• **TASK INSTRUCTIONS**:
• a. In the news article below on energy efficiency and taxes, list each change that the law is said to make in its final quoted paragraph.
• b. Using the news article below on energy efficiency and taxes, mark each statement yes or no, and quote the words that decide it: (i) the total available tax credit rises from $500 to $1,500; (ii) consumer tax benefits are extended through 2016; (iii) the piece is dated July 5, 2009.

• **EXTRACT TO READ**:
..........

MORE NEWS, 7-6 (EFFICIENCY CUTS TAXES; FED FUNDS 20 MW FLYWHEEL; CHINA NEW ENERGY PROPHET)
EFFICIENCY CUTS TAXES
Energy efficiency can also mean lower tax bills
Pamela Brust, July 5, 2009 (Parkersburg News and Sentinel)
"Replacing old doors and windows, installing insulation, remodeling and building with an eye toward energy efficiency could do more than help save on utility bills down the line, it may also translate into savings on your tax bill as well.
"According to the U.S. Department of Energy, The American Recovery and Reinvestment Act of 2009 extends, expands, and simplifies federal income tax credits for homeowners who make energy efficiency home improvements. The law extends consumer tax benefits through 2010; triples the total available tax credit from $500 to $1,500, and increases the tax credit to 30 percent of the cost of each qualified energy efficiency improvement. It also removes the cap on geothermal heat pumps and solar water heaters through 2016."

..........

• **DATA EXCERPTS**:

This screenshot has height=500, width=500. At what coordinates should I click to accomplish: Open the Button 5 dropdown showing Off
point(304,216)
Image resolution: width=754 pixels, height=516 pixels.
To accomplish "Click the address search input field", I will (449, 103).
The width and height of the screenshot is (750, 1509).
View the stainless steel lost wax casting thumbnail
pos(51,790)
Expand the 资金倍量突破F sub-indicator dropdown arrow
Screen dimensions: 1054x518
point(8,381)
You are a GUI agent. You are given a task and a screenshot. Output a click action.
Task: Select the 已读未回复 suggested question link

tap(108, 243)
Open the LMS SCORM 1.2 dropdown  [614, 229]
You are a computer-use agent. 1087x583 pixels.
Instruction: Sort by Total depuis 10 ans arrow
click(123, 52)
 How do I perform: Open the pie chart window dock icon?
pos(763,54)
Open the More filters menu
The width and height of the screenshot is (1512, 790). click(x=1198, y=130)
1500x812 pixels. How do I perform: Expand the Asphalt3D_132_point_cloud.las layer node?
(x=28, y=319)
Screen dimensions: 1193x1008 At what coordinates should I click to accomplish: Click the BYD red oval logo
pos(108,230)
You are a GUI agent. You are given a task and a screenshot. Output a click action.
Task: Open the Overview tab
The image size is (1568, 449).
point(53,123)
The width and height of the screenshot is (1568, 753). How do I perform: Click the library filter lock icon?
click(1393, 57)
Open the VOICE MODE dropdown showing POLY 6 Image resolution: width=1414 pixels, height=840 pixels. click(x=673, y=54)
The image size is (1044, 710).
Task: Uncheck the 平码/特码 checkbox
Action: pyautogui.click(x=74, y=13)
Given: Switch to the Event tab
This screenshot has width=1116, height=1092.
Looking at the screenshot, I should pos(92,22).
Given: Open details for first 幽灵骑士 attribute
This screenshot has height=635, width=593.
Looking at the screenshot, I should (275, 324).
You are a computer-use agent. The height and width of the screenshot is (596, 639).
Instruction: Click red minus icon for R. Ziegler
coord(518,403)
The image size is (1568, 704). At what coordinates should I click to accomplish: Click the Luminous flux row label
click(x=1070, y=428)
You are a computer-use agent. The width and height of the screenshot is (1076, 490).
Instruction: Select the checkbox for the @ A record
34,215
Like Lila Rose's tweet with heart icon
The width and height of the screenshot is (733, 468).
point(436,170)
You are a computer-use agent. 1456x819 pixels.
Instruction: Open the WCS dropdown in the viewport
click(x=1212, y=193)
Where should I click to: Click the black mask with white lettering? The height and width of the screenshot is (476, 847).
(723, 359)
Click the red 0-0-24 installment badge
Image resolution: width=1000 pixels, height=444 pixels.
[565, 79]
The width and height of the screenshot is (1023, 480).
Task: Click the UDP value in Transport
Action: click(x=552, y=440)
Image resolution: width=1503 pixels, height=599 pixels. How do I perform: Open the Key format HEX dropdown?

..........

• **ANSWER SET**:
• a.
- It extends consumer tax benefits through 2010.
- It triples the total available tax credit from $500 to $1,500.
- It increases the tax credit to 30 percent of the cost of each qualified energy efficiency improvement.
- It removes the cap on geothermal heat pumps and solar water heaters through 2016.

• b.
(i) Yes: "triples the total available tax credit from $500 to $1,500"
(ii) No: "The law extends consumer tax benefits through 2010"
(iii) Yes: "July 5, 2009"